Übernimmt die Krankenkasse die Kosten für das gewählte Modell?

Zu beachten ist, dass einige Krankenkassen nur mit bestimmten Sanitätshäusern Verträge haben. Leider unterscheiden sich die einzelnen Krankenkassen in der Realität auch sehr darin, was in welchem Umfang genehmigt wird und was nicht. Diese Unterschiede gibt es nicht nur zwischen privaten und gesetzlichen Kassen, sondern auch innerhalb der einzelnen privaten und gesetzlichen Krankenkassen.

Der medizinische Dienst der Krankenkassen (MDK) prüft die Eignung und die medizinische Notwendigkeit des verordneten Rollstuhlmodells, dabei ist ein Hausbesuch bei teuren Modellen die Regel. Von der Stellungnahme des MDK hängt nun ab, ob der Rollstuhl bewilligt wird oder nicht. Auch der Sachbearbeiter hat einen gewissen Entscheidungsspielraum. Hier erlebe ich bei den einzelnen Krankenkassen große Unterschiede. Oft wird dem Betroffenen aus Gründen der Wirtschaftlichkeit ein anderer kostengünstigerer Rollstuhltyp angeboten, z.B. ein Elektrorollstuhl oder E-Mobil anstelle eines Aktivrollstuhls mit elektronischem Restkraftverstärker.

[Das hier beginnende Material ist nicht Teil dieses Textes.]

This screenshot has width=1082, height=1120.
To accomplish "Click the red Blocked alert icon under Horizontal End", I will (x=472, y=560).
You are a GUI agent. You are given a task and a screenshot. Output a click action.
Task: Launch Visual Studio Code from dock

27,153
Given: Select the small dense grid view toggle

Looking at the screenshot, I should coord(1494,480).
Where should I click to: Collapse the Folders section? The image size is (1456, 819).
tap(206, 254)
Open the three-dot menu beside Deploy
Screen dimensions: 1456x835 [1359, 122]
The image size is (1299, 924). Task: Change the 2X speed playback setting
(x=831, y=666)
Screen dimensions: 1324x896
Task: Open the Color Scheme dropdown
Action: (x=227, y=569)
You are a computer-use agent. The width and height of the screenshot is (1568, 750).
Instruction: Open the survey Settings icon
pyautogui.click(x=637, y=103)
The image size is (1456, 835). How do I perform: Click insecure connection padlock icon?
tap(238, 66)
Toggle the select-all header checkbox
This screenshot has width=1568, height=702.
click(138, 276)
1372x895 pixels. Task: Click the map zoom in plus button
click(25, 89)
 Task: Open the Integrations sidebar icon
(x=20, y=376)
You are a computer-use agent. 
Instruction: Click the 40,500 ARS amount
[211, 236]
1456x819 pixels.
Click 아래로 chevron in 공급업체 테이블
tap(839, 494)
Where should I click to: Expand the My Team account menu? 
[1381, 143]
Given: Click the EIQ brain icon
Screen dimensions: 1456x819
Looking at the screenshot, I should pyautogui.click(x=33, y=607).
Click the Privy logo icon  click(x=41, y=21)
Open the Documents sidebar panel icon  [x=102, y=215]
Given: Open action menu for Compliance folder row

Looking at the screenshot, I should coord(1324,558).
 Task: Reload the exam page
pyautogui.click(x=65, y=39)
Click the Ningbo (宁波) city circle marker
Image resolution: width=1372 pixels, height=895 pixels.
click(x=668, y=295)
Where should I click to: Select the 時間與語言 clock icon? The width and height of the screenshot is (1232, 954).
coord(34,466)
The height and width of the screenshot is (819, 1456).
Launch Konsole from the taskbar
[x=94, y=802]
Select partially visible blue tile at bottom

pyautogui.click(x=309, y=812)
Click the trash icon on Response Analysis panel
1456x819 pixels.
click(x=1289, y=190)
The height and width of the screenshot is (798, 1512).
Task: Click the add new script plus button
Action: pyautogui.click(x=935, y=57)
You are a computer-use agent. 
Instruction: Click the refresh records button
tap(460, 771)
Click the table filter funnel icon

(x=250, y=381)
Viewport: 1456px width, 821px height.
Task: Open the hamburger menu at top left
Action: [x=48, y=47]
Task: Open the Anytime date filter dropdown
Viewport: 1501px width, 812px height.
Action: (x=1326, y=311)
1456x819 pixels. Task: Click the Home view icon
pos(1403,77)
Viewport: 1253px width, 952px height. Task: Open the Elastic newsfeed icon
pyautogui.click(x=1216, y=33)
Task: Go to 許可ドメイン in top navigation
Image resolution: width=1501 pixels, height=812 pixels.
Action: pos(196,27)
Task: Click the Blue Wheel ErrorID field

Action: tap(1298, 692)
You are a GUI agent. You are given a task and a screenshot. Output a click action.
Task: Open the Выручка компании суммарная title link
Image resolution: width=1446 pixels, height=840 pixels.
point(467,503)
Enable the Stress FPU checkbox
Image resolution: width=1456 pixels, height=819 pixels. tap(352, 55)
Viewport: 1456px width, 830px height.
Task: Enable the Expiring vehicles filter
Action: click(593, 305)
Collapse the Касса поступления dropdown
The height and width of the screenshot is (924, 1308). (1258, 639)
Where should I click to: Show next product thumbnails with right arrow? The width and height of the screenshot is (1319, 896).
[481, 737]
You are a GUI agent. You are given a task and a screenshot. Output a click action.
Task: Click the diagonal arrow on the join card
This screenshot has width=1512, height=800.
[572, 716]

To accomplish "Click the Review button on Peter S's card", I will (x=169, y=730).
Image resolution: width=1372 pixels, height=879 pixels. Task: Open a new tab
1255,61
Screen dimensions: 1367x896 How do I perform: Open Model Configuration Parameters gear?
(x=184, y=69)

Was ist, wenn die Krankenkasse den verordneten Rollstuhl ablehnt?

Es heißt, dass die Krankenkassen erstmal alle kostspieligen Hilfsmittel ablehnen. Damit würden sie bereits Kosten sparen, da sich nicht jeder dagegen wehrt.

Bei einer Ablehnung bleibt die Möglichkeit einen Widerspruch einzulegen. Hier erlebe ich sämtliche Varianten: manche Betroffene schreiben selbst einen Widerspruch mit eigener Begründung dazu, der dann zum gewünschten Rollstuhlmodell führt, bei anderen scheitert dies, wieder andere lassen das den VdK machen – entweder mit oder ohne Erfolg. Hierzu gibt es keine allgemeingültige Regel, außer auf jeden Fall einen begründeten Widerspruch einzulegen. Falls die Krankenkasse immer wieder ablehnt, wäre auch ein Wechsel der Krankenkasse zu überlegen.